İran’ın müttefiklerinin savaşa katılmak için başvurduğunu ama İran’ın henüz buna gerek duymadığını belirten Rızai, Avrupa ülkelerinin de İsrail’e yardım etmek istediğini ancak İran’ın füze kapasitesinin bu ülkeleri caydırdığını söyledi. “Eğer şimdi iki aylık bir ateşkes yapılırsa, Netanyahu’ya tekrar destek bulurlar. Bu yüzden buna izin veremeyiz.”
İsrail’in yeni bir savaşın altyapısını kurmasını engellemek gerektiğini söyleyen Rızai, “Eğer şu an bir ateşkes sağlanırsa, bu sadece daha büyük bir çatışmanın önünü açar” dedi. İran’ın askeri gücünün henüz yüzde 30’undan azının kullanıldığını hatırlatan Rızai, operasyonların yavaş ilerlemesinin nedenlerinden birinin sivillerin zarar görmemesi için yapılan tahliyeler olduğunu vurguladı. İşgal altındaki bölgelerde yaşayan sivillerin özellikle askeri ve istihbarat noktalarına yakın bölgelerden uzaklaştırılmaları gerektiğini defalarca ilan ettiklerini belirtti.

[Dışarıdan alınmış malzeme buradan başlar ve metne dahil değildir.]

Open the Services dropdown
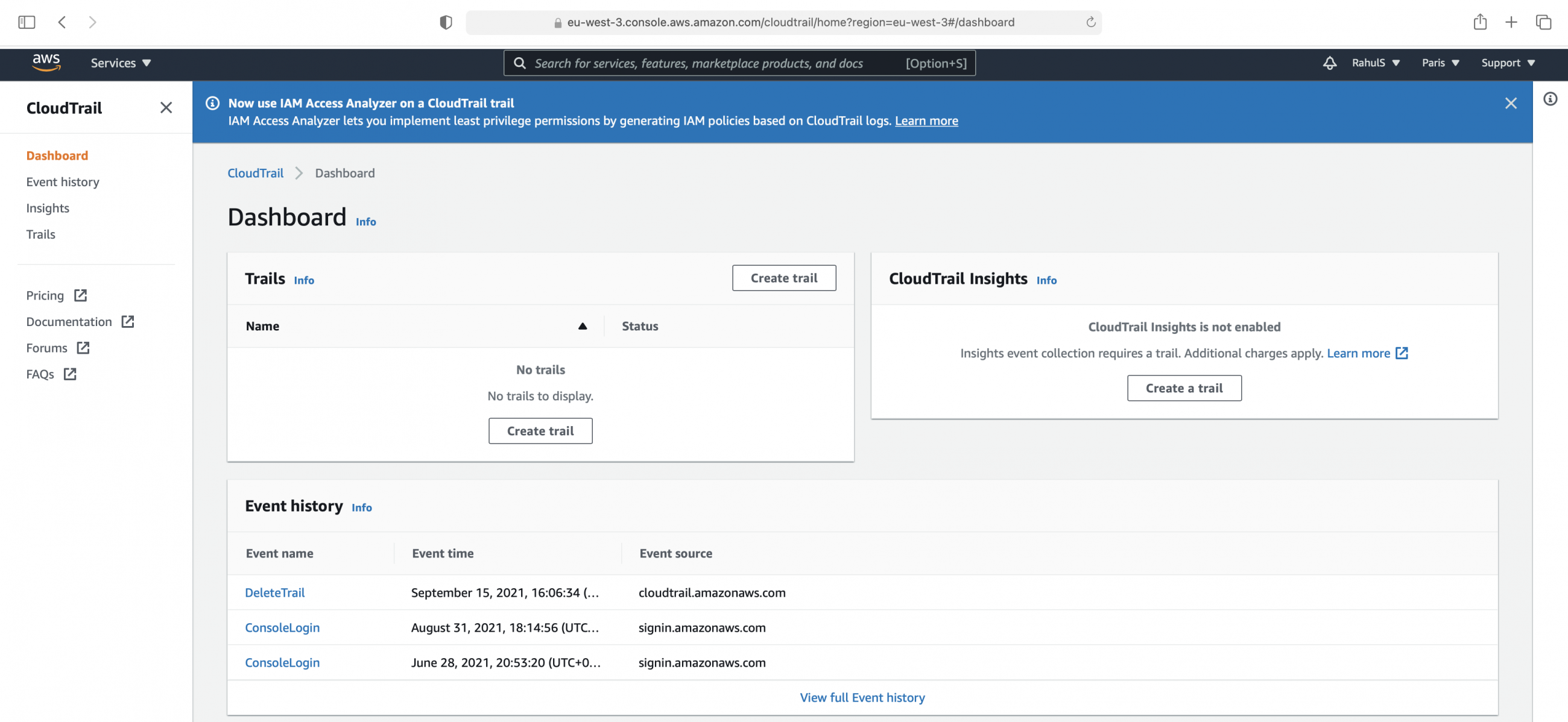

Netanyahu’nun ABD’ye “Ya bize yardım edin ya da ateşkes sağlayın” çağrısında bulunduğunu ifade eden Rızai, ABD’nin savaşa doğrudan dahil olması hâlinde İran’ın Fordo nükleer tesisindeki faaliyetlerini kısa süreliğine askıya alabileceğini, fakat İsrail savunmasının mevcut kapasitesinin üzerine çıkamayacağını belirtti.
İsrail’in İran’ın nükleer tesislerine yönelik saldırılarında, Natanz, İsfahan, Hondab ve Arak gibi bölgelerdeki merkezlerin önceden boşaltıldığını ve tüm materyallerin güvenli bölgelere taşındığını dile getiren Rızai, İsrail’in bu saldırılarla neyi amaçladığını sorguladı. İran’ın bilim insanları ve üretim kapasitesinin hâlâ faal olduğunu vurgulayan Rızai, İsrail’in stratejik hedeflerine ulaşamadığını ifade etti.